Whatever the mechanism of action, the advantages of these procedures are self-evident. Minimal postoperative inflammation,30 deep anterior chambers, low risk of hypotony, and lower risk of cataract formation are some of the benefits. The use of MMC with DS increases the chances of achieving low IOPs while at the same time avoiding hypotony, not uncommon after MMC- enhanced trabeculectomy.31 Further if the IOP starts increasing laser goniopuncture can be performed to lower IOP to target levels.

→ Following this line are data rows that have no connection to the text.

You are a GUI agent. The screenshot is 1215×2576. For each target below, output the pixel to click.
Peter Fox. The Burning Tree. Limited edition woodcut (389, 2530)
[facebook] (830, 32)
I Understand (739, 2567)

The prevalence of avascular areas within blebs was 70% and that of transconjunctival oozing was 48% in the DS-MMC group. The prevalence of avascular areas was less (88%) and oozing (11%) was higher than that following trabeculectomy with MMC reported by Matsuo et al.32 They had, however, used a lower concentration of MMC (0.04?mg/ml compared to 0.2?mg/ml). Their technique for examination was slightly different, using moistened fluorescein strips and observation for oozing for 15?s. We used dry fluorescein strips and observed for a minimum of 30?s. Most of their cases had longer follow-ups (3 months – 4 years). It is possible that oozing may decrease with progressive fibrosis over time. Finally, they did not specify if these eyes had previous surgeries. Almost all our patients (90%) had primary surgery. Perhaps applying MMC to a wider and posterior area with conjunctival clamps as suggested by Cordeiro et al33 and decreasing the concentration may decrease the prevalence of avascular blebs, point leaks, and oozing. We have changed our technique for MMC application and apply MMC more posteriorly and use a clamp to protect the edge of the fornix-based conjunctival flap.
The long-term consequences of thin avascular blebs after MMC-enhanced trabeculectomy include delayed bleb-leaks, cataract progression, hypotony with or without maculopathy, blebitis, and endophthalmitis.31, 34 DeBry et al34 reported that the probability of a bleb leak, blebitis or endophthalmitis was 23% at 5 years after MMC- enhanced trabeculectomy. This may apply to blebs with similar characteristics after MMC-enhanced DSs especially in those eyes that have also undergone laser goniopuncture.
DS with MMC augmentation appears to be an effective surgical technique to decrease IOP to target levels, at least in the short term. Like in trabeculectomy, the high prevalence of avascular blebs and transconjunctival oozing after MMC-augmentation remains a cause for concern.